AHMET DAVUTOĞLU'DAN 100. YIL AÇIKLAMASI

 

Hepinizi sevgi, saygı ve hürmetle selamlıyorum. Sadece bizim için değil bütün mazlum milletler için de istiklal müjdesi olan Büyük Taarruz Zaferimizi kutlar, başta Gazi Mustafa Kemal Atatürk olmak üzere İstiklal komutanlarını ve şehitlerimizi rahmetle anarım.

Seçimlerden bu yana bugün gün 95 gün geçti. Birkaç gün sonra bütün iktidarlar için bir sınama ölçüsü olan ilk 100 günü tamamlamış olacağız.

Bu 100 günün iktidar karnesiyle ilgili başta iktidara destek vermiş olan kardeşlerim olmak üzere sizlerle bir hasbihal gerçekleştirmek istiyorum.

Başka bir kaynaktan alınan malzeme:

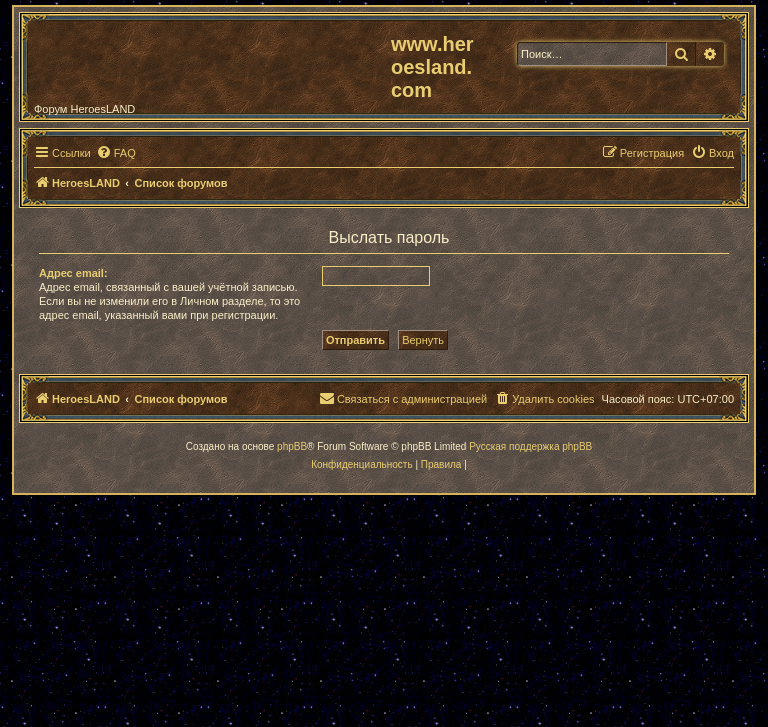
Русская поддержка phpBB (530, 446)
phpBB (292, 446)
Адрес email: (73, 273)
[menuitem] (116, 153)
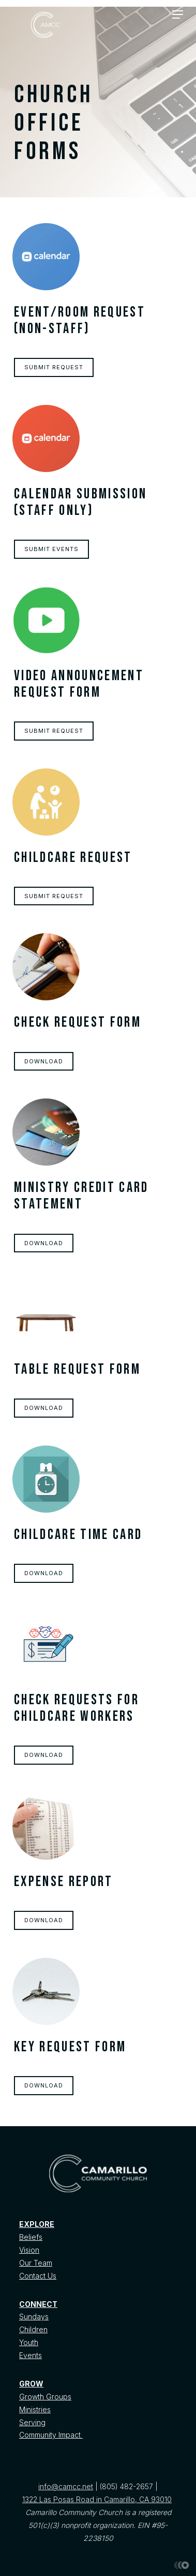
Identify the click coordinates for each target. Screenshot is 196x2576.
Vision (29, 2249)
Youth (28, 2342)
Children (33, 2329)
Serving (32, 2422)
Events (30, 2355)
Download (43, 1061)
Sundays (34, 2316)
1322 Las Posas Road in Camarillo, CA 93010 (97, 2499)
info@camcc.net (65, 2486)
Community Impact (51, 2434)
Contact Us (37, 2275)
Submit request (53, 367)
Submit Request (53, 730)
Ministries (35, 2409)
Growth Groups (45, 2396)
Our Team (35, 2262)
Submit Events (51, 549)
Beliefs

Seçimlerin ardından iktidar sahipleri, beklendiği üzere, 2018’den bu yana ürettikleri bataktan çıkmak adına, bazı kadroları yenilediler.

Peki bu durum ülke adına ne ifade etti?

Öncelikle şunu ifade etmeliyiz ki, bütün rezervlerimize rağmen bu kadrolara desteğimizi açıklamaktan geri durmadık ve ilk günden itibaren yapıcı bir muhalefet ortaya koyacağımızı ilan ettik.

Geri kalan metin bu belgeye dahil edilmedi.